TAMPA, Fla. (AP) -Major league pitcher Joe Kennedy was afflicted with a condition that caused his heart to suddenly stop beating at his in-laws' home in November, when he collapsed and later died.
A final report on the 28-year-old player's death on Nov. 23 has not been issued. But an autopsy found he had hypertensive heart disease, a condition that hardens the heart's walls and can cause it to stop beating, said Dr. Vernard Adams, the Hillsborough County medical examiner.
He said the left-hander also had myxoid valvular disease, a condition that affects the way blood flows through a valve that separates the upper and lower chambers on the heart's left side. Both conditions can lead to a higher risk of cardiac arrest.
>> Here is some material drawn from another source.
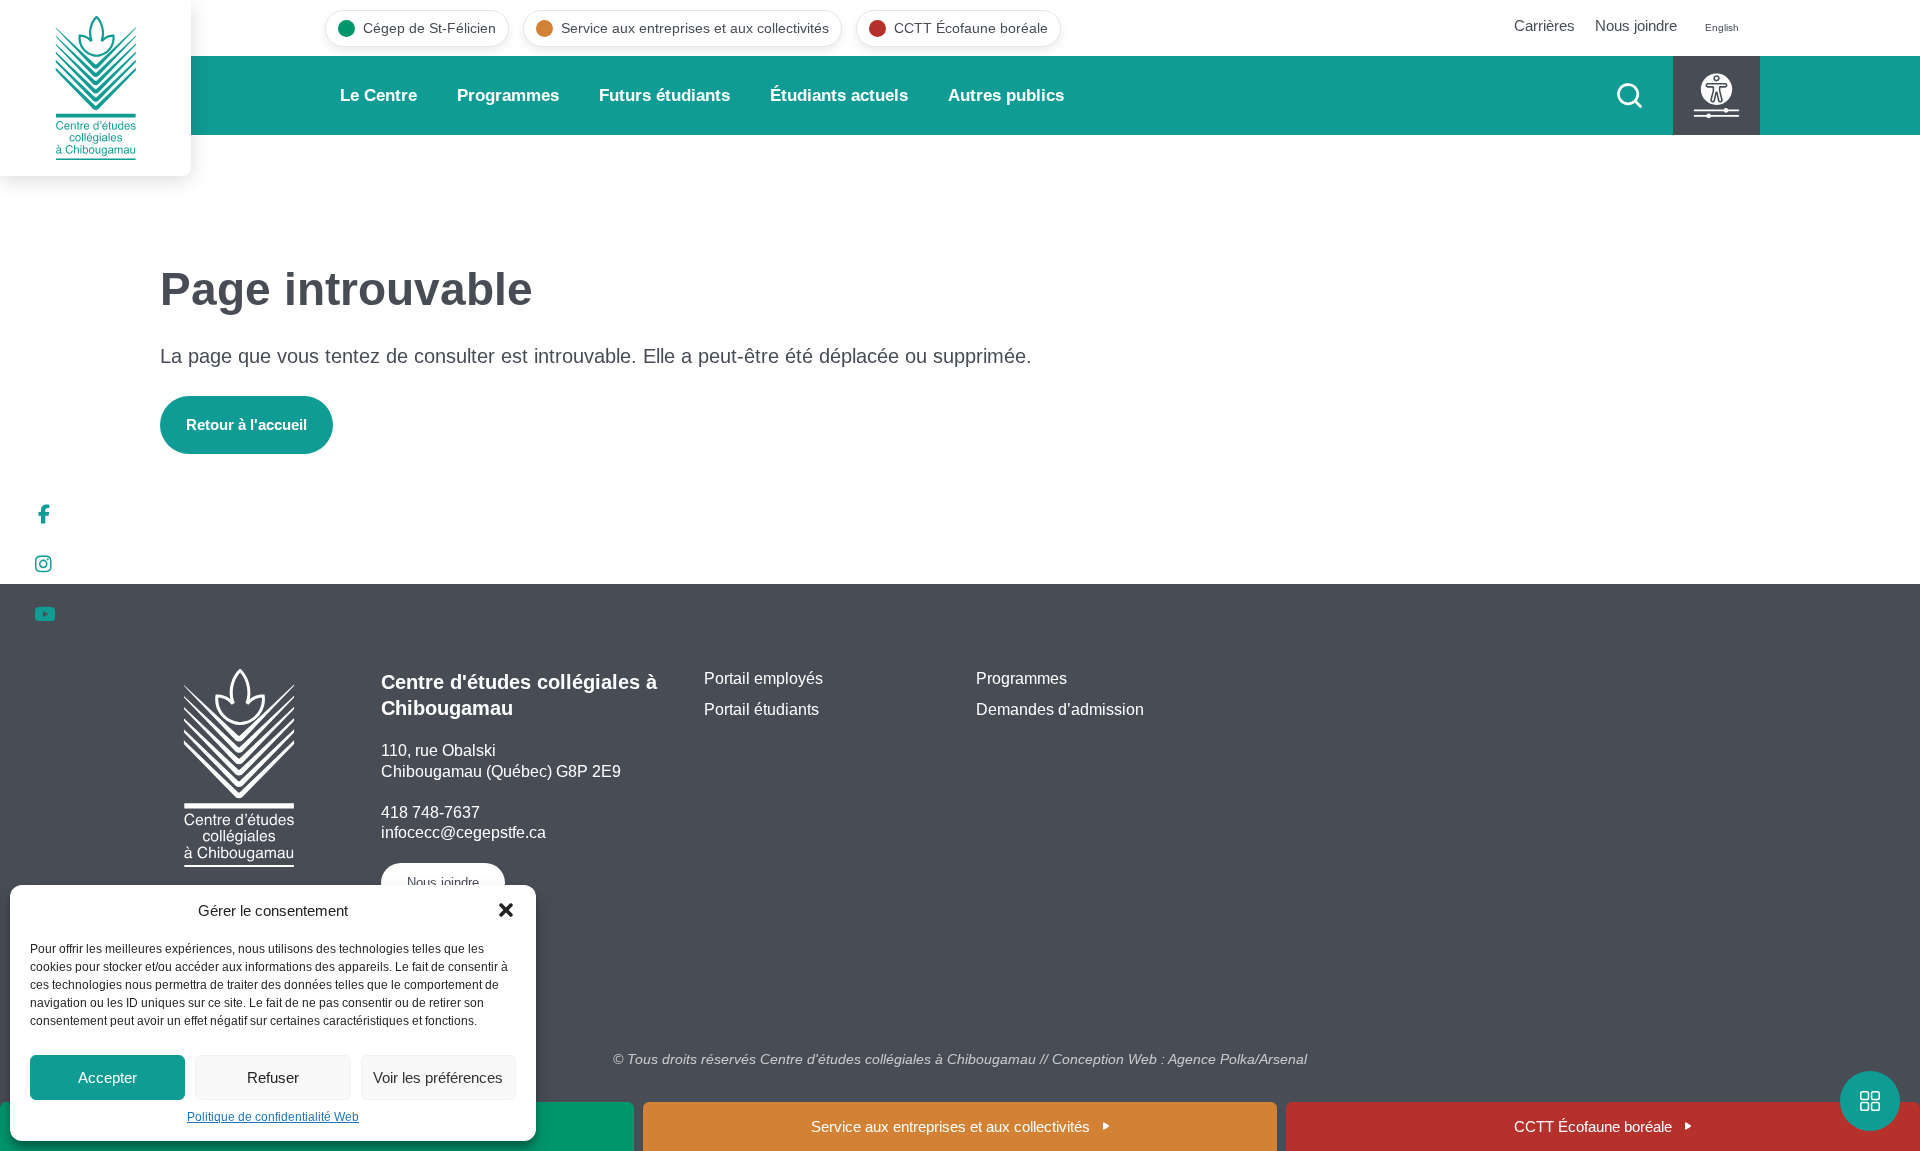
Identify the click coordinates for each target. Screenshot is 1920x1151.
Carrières (1544, 25)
Adams said medical records indicated that Kennedy had some elevated blood pressure readings and had an electrocardiogram, but those tests would not necessarily reveal either condition.
Hypertensive heart disease ``is very common in the general population,'' Adams said, but ``not common in this age group.''
Kennedy was a journeyman left-hander who played seven years in the majors and played for three teams during the 2007 season. He had a 43-61 career record with 4.79 ERA in 222 appearances.
He appeared in 27 games with the Oakland Athletics before being released and pitching briefly for the Arizona Diamondbacks. He ended the season with the Toronto Blue Jays, who said they intended to bring him back next season.
Athletics team physician Dr. Allan Pont told the San Francisco Chronicle that Kennedy had a family history of heart disease and the pitcher underwent numerous tests. ``There were no abnormalities to suggest anything wrong with his heart,'' Pont told the newspaper.
A team spokesman did not return a phone message from The Associated Press. A Blue Jays spokesman told the AP he would check with the team's medical staff about any testing or treatment Kennedy may have received.
Kennedy and his family lived in the Denver area and had just bought a new house at the time of this death. He was visiting his in-laws in Brandon, a suburb east of Tampa, and was supposed to attend a wedding the day he died.